Oleh karena itu, Direktur Utama BPSJ Kesehatan Fahmi Idris dalam kesempatan itu meminta dinas kesehatan di daerah yang rumah sakitnya belum mengajukan klaim penanganan pasien COVID-19 untuk segera mengajukan klaimnya.
"Hingga kini kami sudah membayar klaim sebesar Rp4,4 triliun ke rumah sakit di sebelas provinsi prioritas, dan ada Rp2,8 triliun nilai klaim yang sedang dalam proses verifikasi," ungkapnya.
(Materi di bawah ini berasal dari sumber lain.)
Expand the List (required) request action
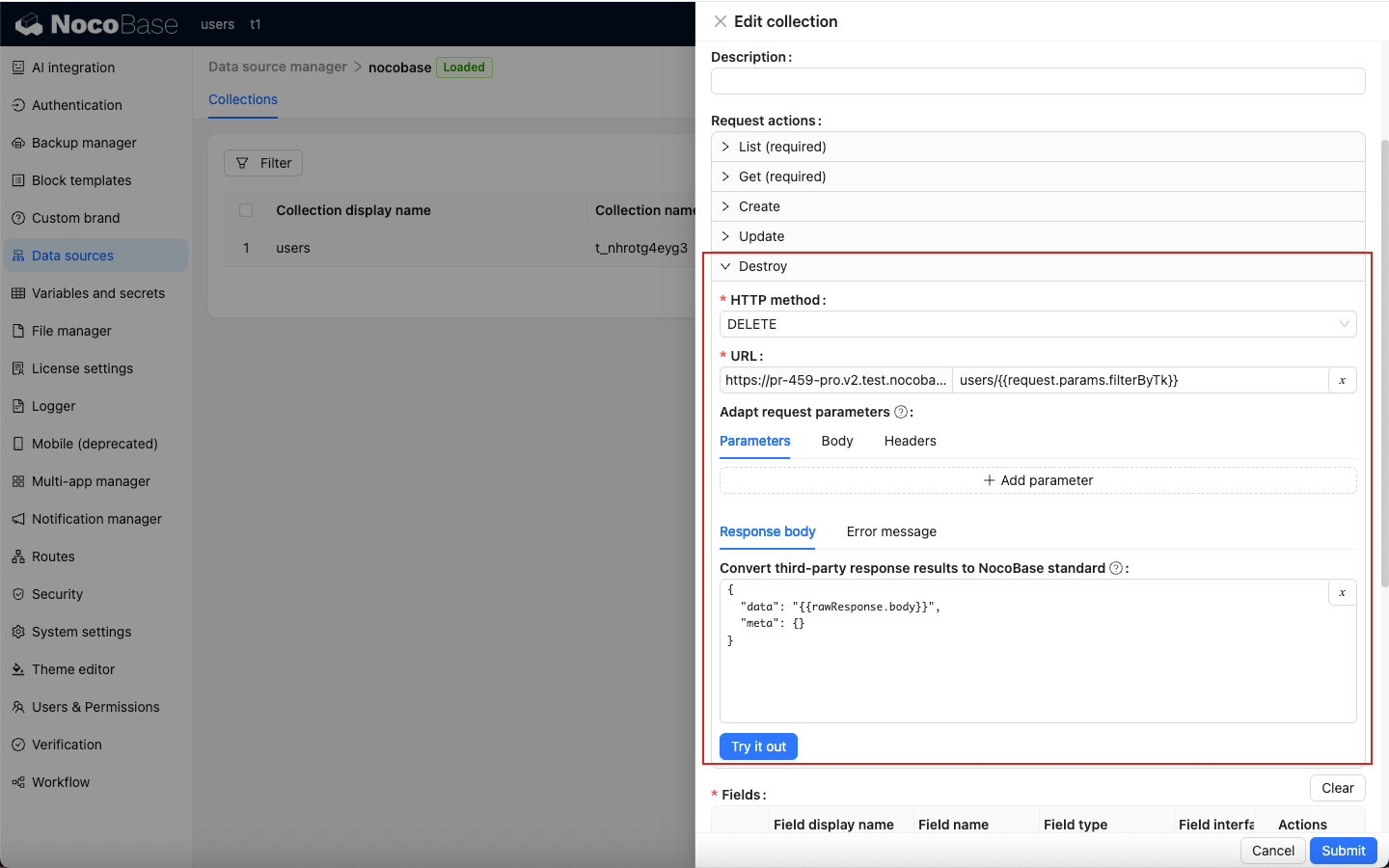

Sementara itu, untuk mempermudah rumah sakit mengajukan klaim perawatan pasien COVID-19, Fahmi mengatakan bahwa bersama dengan Kemenkes dan BPKP, BPJS Kesehatan telah melonggarkan saringan untuk verifikasi klaim.
"Melalui revisi Kepmenkes Nomor HK 228/2020 tentang juknis klaim penggantian biaya perawatan pasien emerging tertentu bagi RS penyelenggara perawatan COVID-19 menjadi Kepmenkes Nomor HK 446/2020, kriteria saringan untuk sengketa verifikasi klaim berkurang dari 10 menjadi hanya empat saja," katanya.
Kini, klaim tidak bisa dibayarkan oleh BPJS bila dokumen yang diajukan tidak lengkap, kriteria penjaminan tidak sesuai kebutuhan, diagnosis komorbid (penyakit penyerta) tidak sesuai ketentuan dan diagnosis komorbid/komplikasi merupakan dari diagnosis utama.
Dalam kesempatan yang sama, Gubernur DKI Anies Baswedan mengungkapkan empat kendala pengajuan klaim rumah sakit di wilayahnya, antara lain belum tersedianya petunjuk teknis untuk klaim pembiayaan kasus COVID-19 dengan penyakit penyerta yang tidak berhubungan, perbedaan persepsi antara DPJP dengan verifikator terkait diagnosis komorbid dan kriteria pulang dan kriteria akhir penjaminan.
Kemudian, kendala lainnya adalah pengobatan terapi tambahan seperti intravena, immunoglobulin, plasmaconvelesens, stem sel dan anti interleukin yang masih dalam tahap klinis tidak dapat diklaimkan ke Kemenkes.